Task instructions: Every line from the one with "At what coordinates should I click to accomplish: Enable" up to and including the one with "Task: Open the 3D menu in menu bar" is to be output exactly as it appears below; pictures are not.

··· Given records

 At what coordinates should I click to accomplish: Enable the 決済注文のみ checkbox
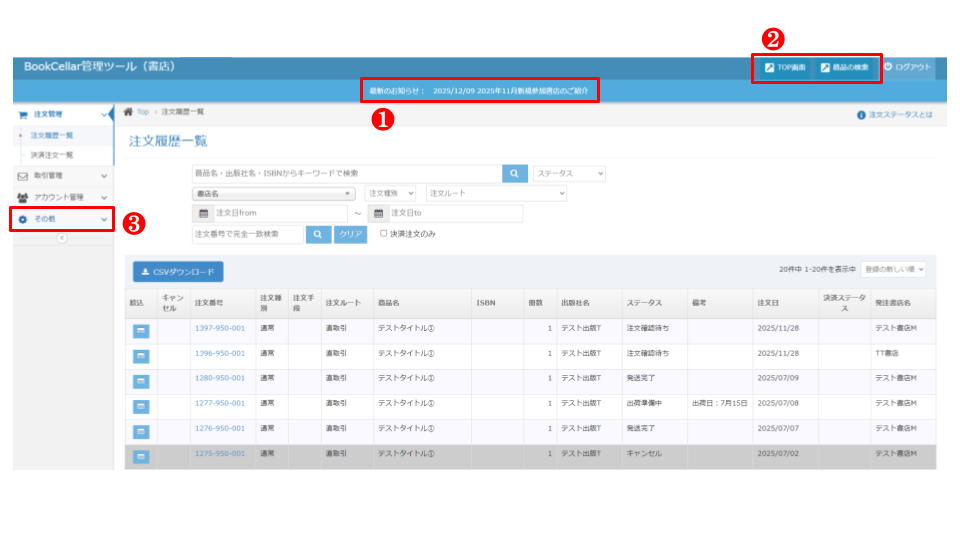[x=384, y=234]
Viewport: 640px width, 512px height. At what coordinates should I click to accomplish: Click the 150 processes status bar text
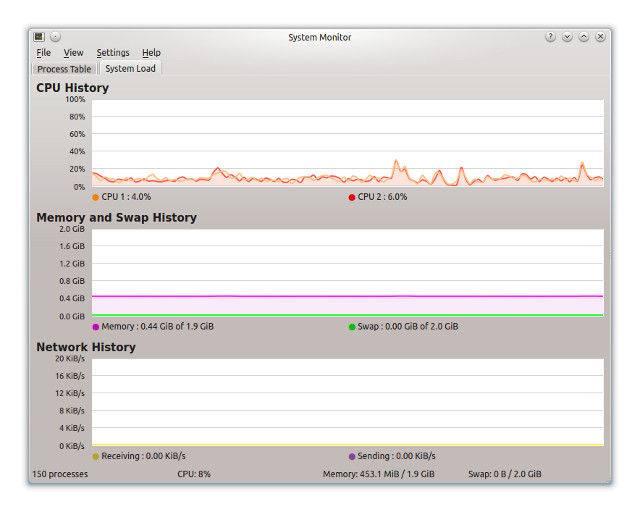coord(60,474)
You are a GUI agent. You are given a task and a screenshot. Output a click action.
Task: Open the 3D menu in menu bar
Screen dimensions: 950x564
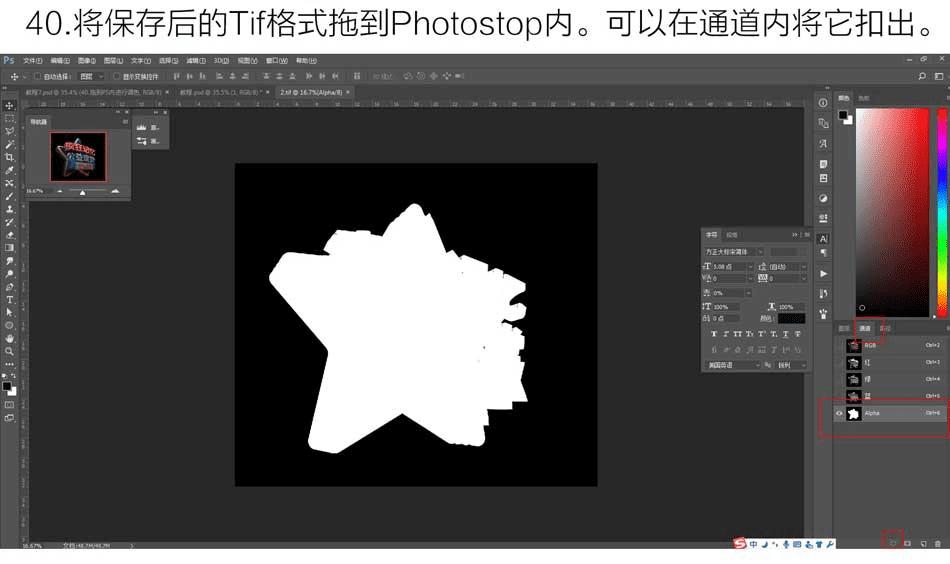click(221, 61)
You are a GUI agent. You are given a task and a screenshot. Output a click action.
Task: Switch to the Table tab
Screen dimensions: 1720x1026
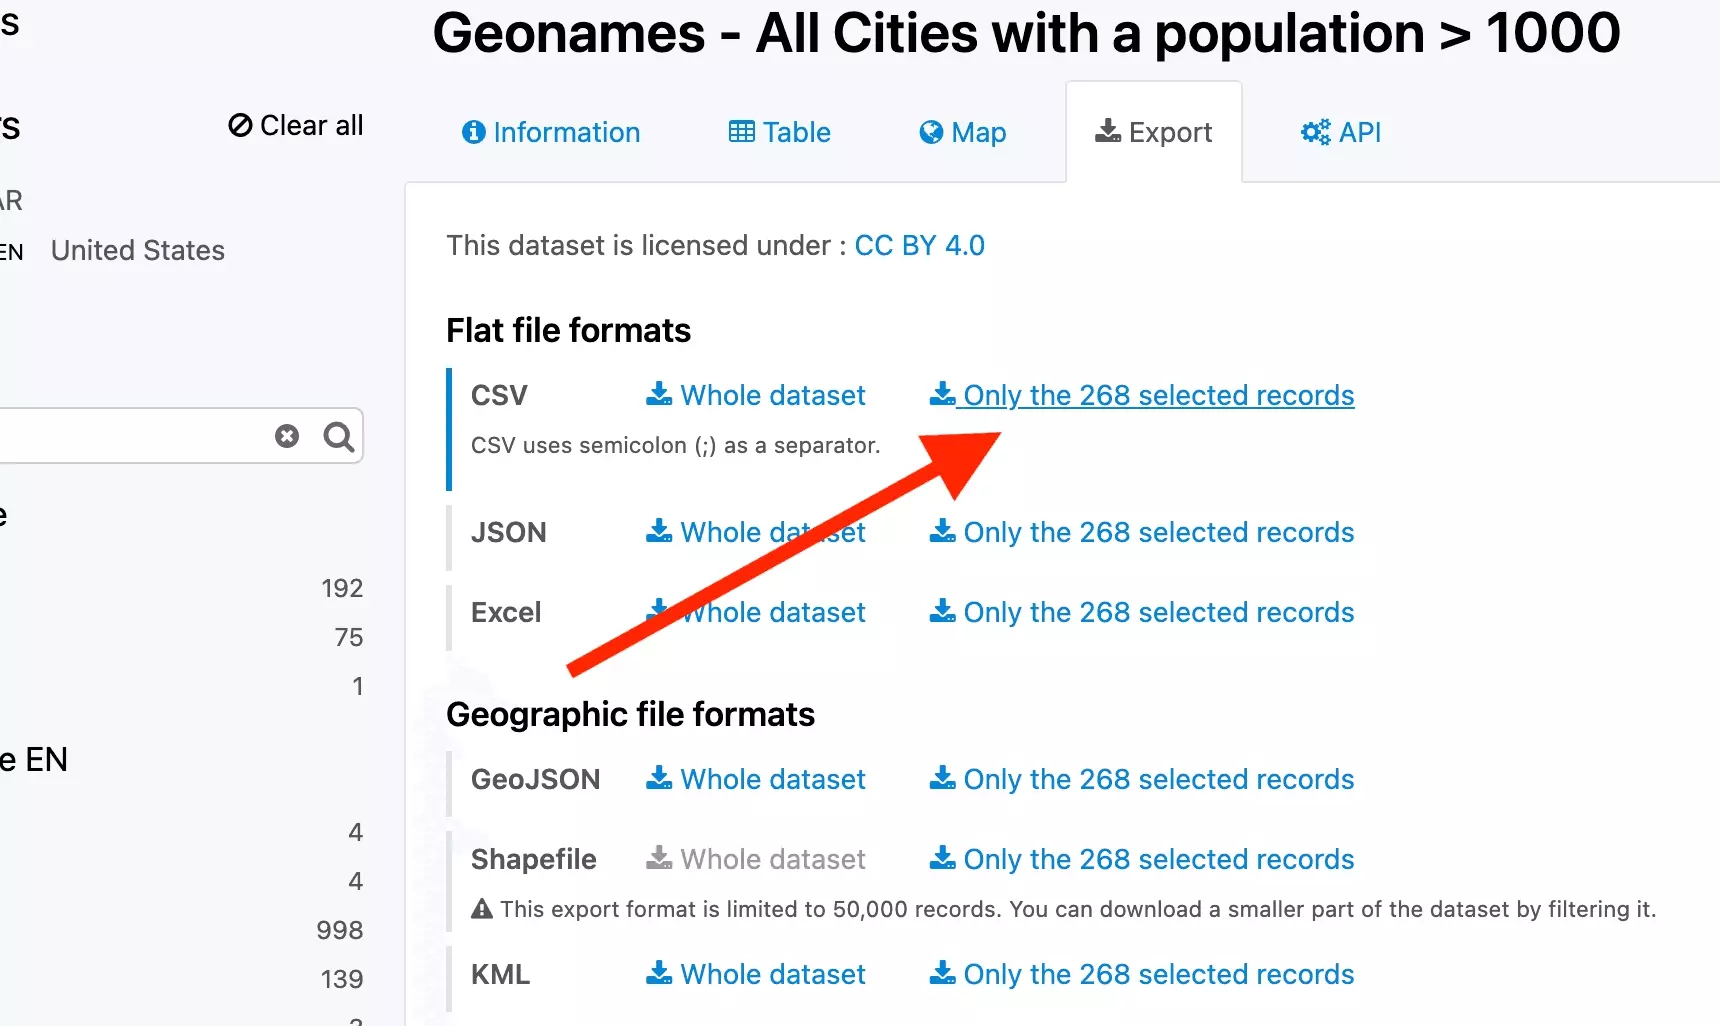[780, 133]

······
··· Given records

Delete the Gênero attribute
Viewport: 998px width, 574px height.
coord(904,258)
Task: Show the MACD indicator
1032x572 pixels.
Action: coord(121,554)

······
··· Given records

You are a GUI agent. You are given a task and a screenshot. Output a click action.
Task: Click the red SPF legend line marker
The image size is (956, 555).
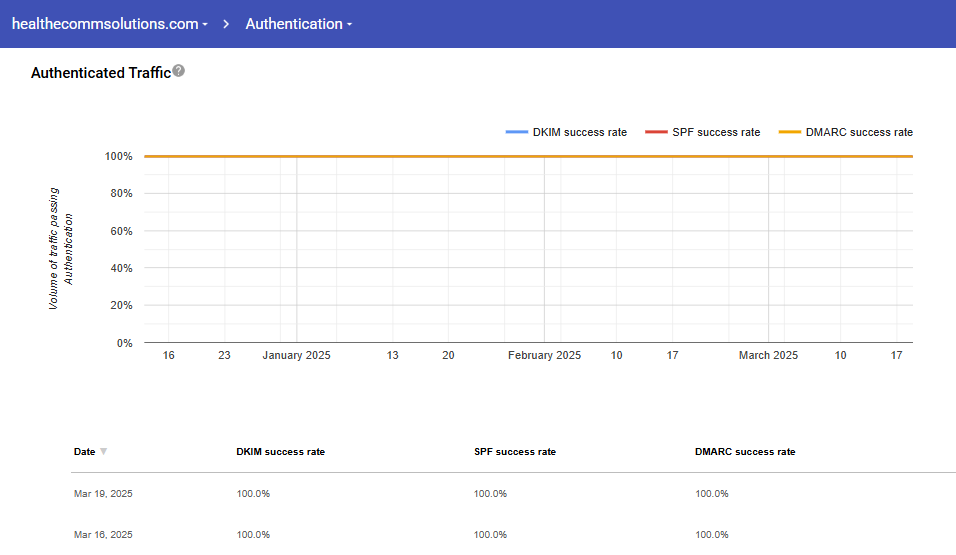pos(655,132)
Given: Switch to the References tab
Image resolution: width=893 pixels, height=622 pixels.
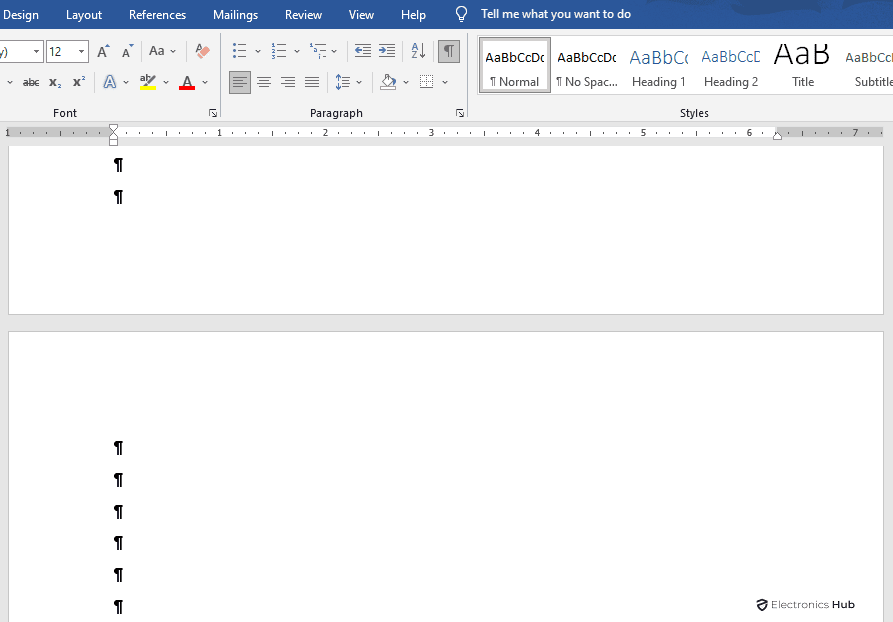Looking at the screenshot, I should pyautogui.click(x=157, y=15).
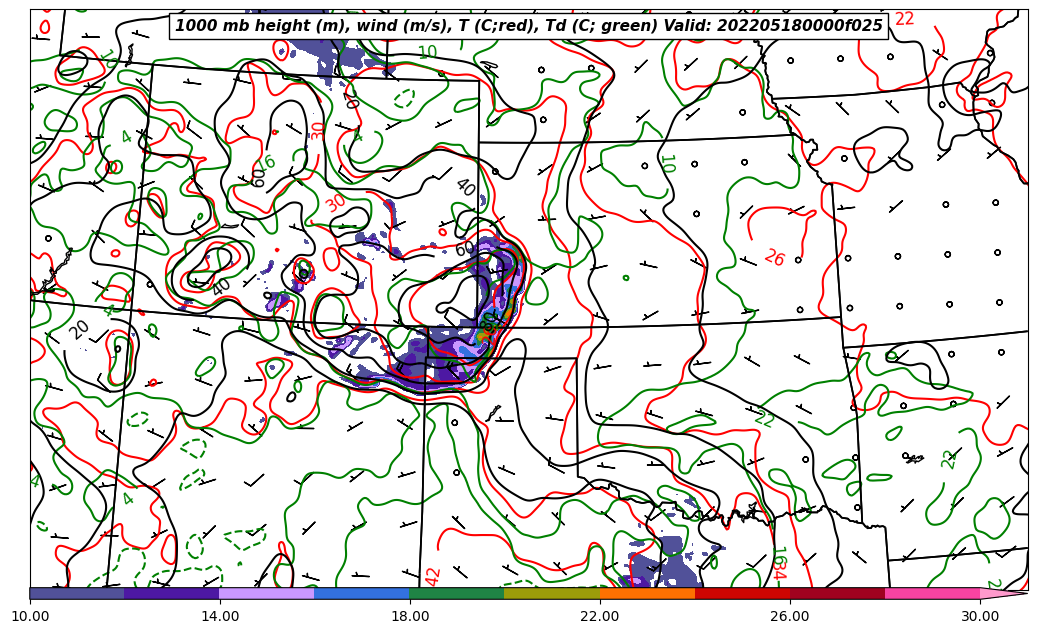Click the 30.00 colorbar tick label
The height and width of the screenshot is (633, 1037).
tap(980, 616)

······

Task result:
 At what coordinates should I click to accomplish: Enable the 決済注文のみ checkbox
[x=384, y=234]
Viewport: 640px width, 512px height. At what coordinates should I click to accomplish: Click the 150 processes status bar text
coord(60,474)
You are a GUI agent. You are given a task and a screenshot. Output a click action.
Task: Open the 3D menu in menu bar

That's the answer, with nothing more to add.